One of the main assets that technological evolution generally brings us, whatever the industry, is democratization; that is, to make accessible to the general public what was previously reserved only to a minority, in part because of prohibitive costs but also because of logistical complexity. This is all the more striking when one analyzes the evolution of aerial photography.
UAVs (Unmanned Aerial Vehicles) are not new. Originally used by the military on dangerous missions, these devices quickly saw their fields of application expand to the private sector, such as with agriculture, for the spreading of fertilizer and the monitoring of crops’ irrigation, but also for simple hobbyists who started experimenting with home-made drones and autopilot systems.
It is no coincidence that the evolution of consumer drones closely follows that of smartphones, as a large number of improvements in this area directly answer to specific needs drones have: geographic positioning, orientation sensors such as accelerometers, and above all, the miniaturization and simplification of processors via a new architecture specially designed for manufacturing lighter, faster and more efficient electronic chips; the ARM architecture (Advanced RISC Machines, Reduced Instruction Set Computer).
In 2006, Jack Wang launched his soon to be famous commercial UAVs' company : DJI. Today, with a market share of over 70%, it is the largest manufacturer of commercial drones in the world. From its first model, the Phantom 1, released in 2013 to the Mavic Mini, released in 2019, DJI has completely revolutionized the domestic drone market, so much that a need for new legislation governing what was initially perceived only as a hobby, was quickly met by new, stricter regulations regarding the standards, permits and certifications necessary to legally fly these aircraft, especially in Canada, where flying a drone weighing over 250 grams without certification is prohibited since 2019.
Despite these new regulations, the commercial drone market is still booming, as the devices are improving. It is now possible to take ultra-high-resolution aerial images, day or night, manually or by following dynamic programs in the form of flight plans that fits the specific needs of a project. This can range from a simple program to follow a moving target on the ground, to more complex programs for mapping a piece of land by systematic taking of overlapping photographs, for more sophisticated applications such as orthophotography or photogrammetry.
Before 2013, the only way to get aerial photography was to shoot from an airplane or helicopter. All that changed when drones entered the consumer market. Drone photography allows mobility and maneuverability that was unheard of, at a fraction of the price of traditional aerial imagery.
Modern drones, when operated by an experienced certified pilot, are a flexible imaging tool due in part to their maneuverability. They allow extremely meticulous positioning, for a precise framing, ranging from the overall view to the finer details.

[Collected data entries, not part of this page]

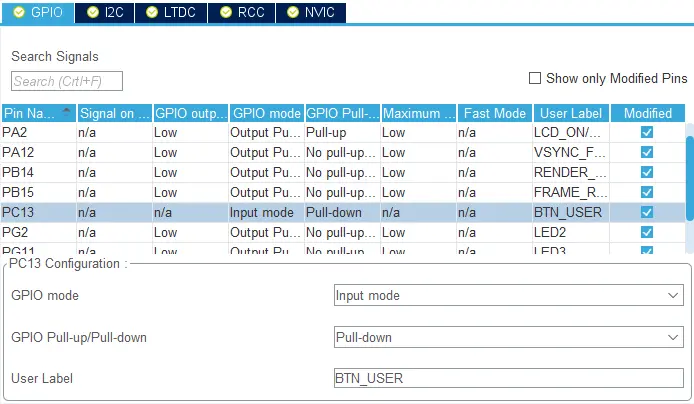Select the RCC tab
The height and width of the screenshot is (404, 694).
click(x=243, y=12)
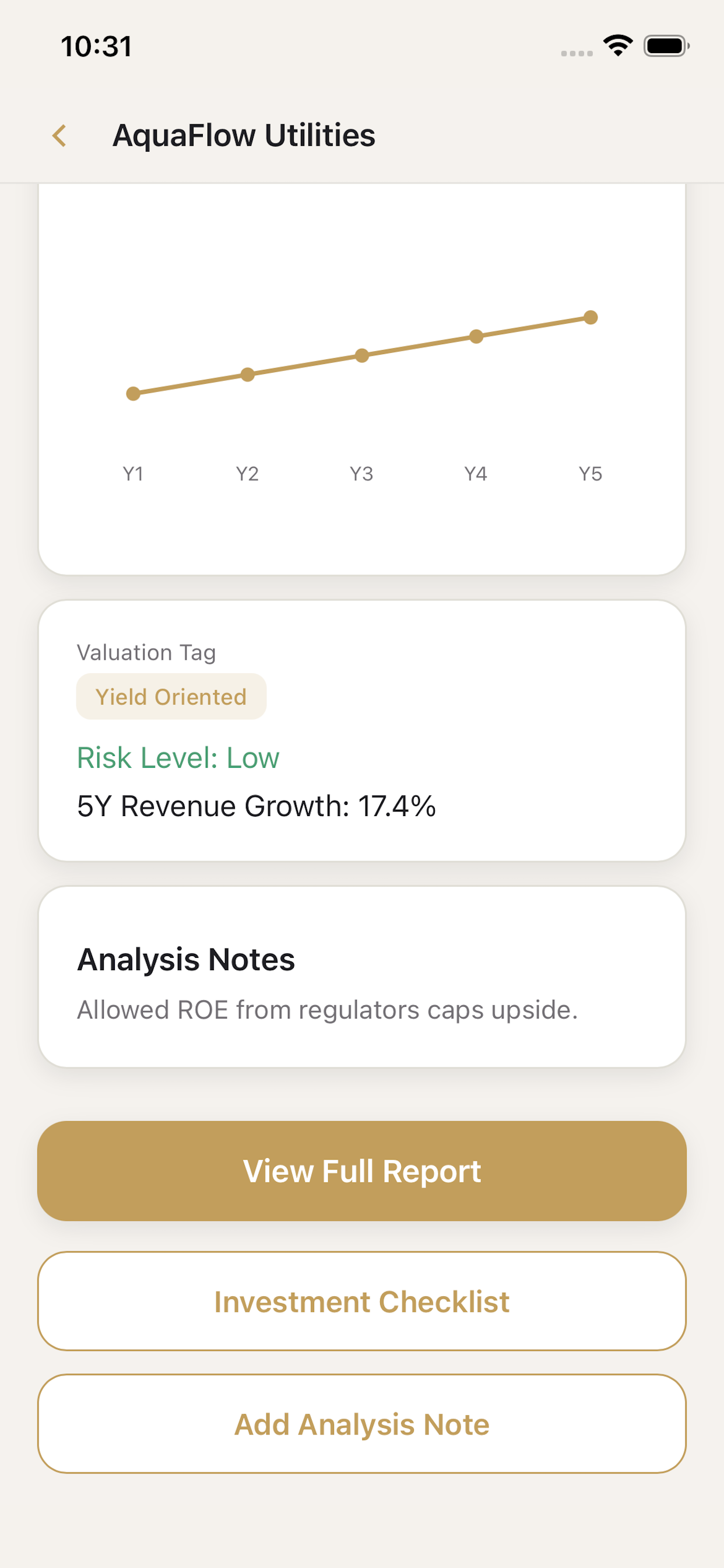Select the Y1 data point on chart
724x1568 pixels.
tap(133, 394)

The market for commercial drones is booming, and as a result, the technologies they use are developing at full speed. Modern drones are safer, thanks to the improvement of their sensors and programs against collisions and loss of connection, but also more versatile, thanks to the dazzling technological advances of control software.

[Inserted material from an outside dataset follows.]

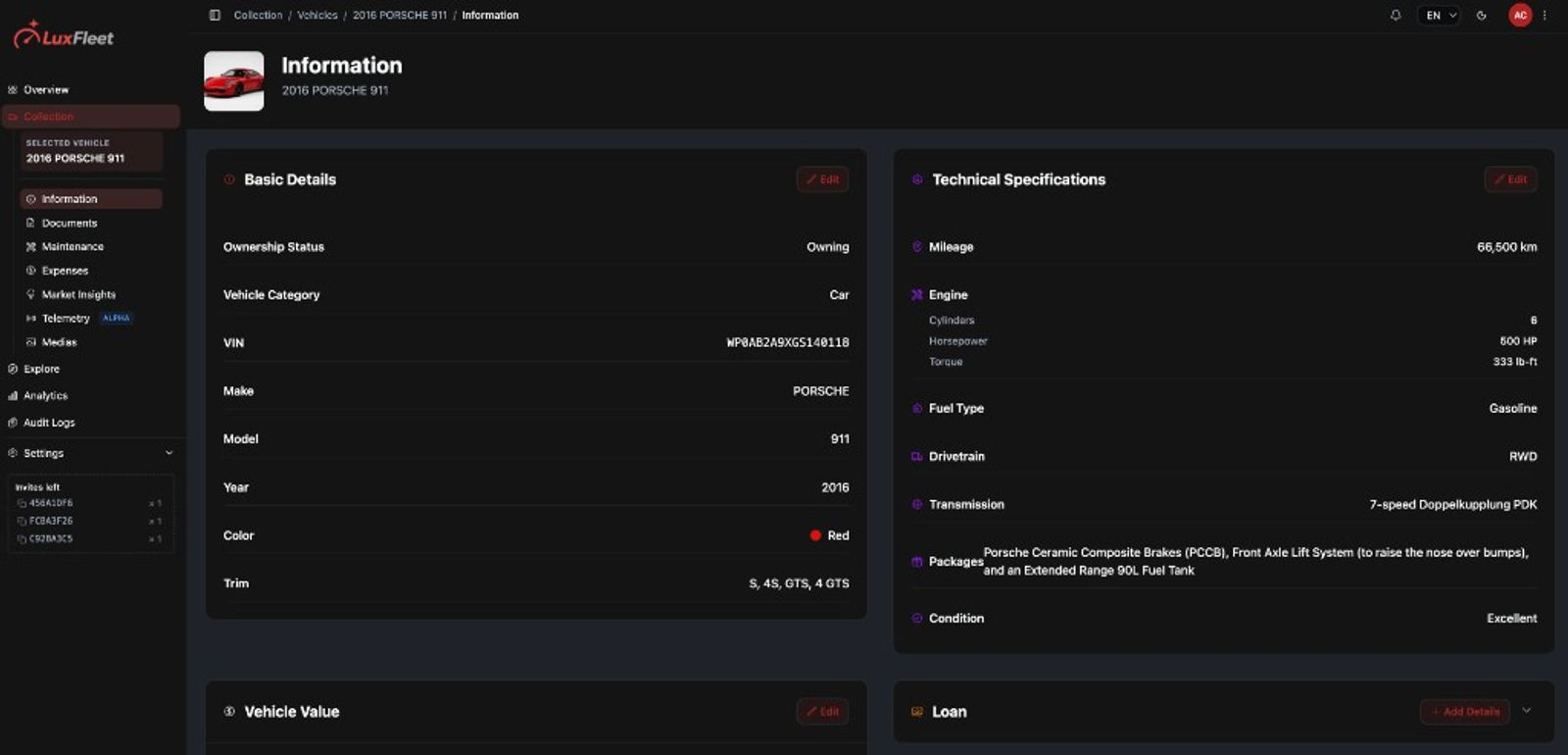Image resolution: width=1568 pixels, height=755 pixels.
Task: Edit the Technical Specifications section
Action: (x=1510, y=179)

Commercial drones, when operated by experienced and certified pilots, allow you to get very close to the subject to capture all of its finer details. Needless to say, this up close and personal style of aerial photography is only possible using UAVs.
In addition to allowing companies to build a more prestigious brand image via an aesthetic that we naturally associate to helicopter footage, drone photography is also used for different types of surveillance, inspection, mapping, volume estimation and modelling tasks. Whether it is to ensure the safety of an outdoor event, evaluate the condition of a structure, produce a photographic map to scale, calculate the amount of open-pit mining ore, or produce a three-dimensional rendering of a building, the possible usages of drone photography are numerous and varied, and for a good reason; they often allow vast savings, for projects that would take more time and involve more risks, if the available solutions were limited to human intervention at ground level, or higher up in scaffolding structures.

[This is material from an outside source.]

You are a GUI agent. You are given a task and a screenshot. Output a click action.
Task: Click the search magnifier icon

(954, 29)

The Mavic Pro is one of the lightest, smallest and sturdiest drones on the market. In terms of image quality and maximum flight time, it is similar to the Phantom, but does not allow such complex or varied flight programs. For video capture, it's one of the best choices out there, but for more sophisticated applications like geomatics we will prefer the Phantom 4 Pro or the Phantom 4 RTK.
The little brother of the Inspire is a lighter drone, with better autonomy that retains a very high image quality. For all your needs of aerial imagery, the quality of the content produced by this drone is suitable for almost any commercial project.
The most advanced UAV in our fleet. It offers the best picture quality and unparalleled flexibility in terms of lenses you can use and the field of view they can provide. If you're looking for the sharpest images, the richest colors, the biggest flexibility in your composition and framing, and a decisively cinematic look, the Inspire Pro DJI will marvel you with the quality and accuracy of the images it produces.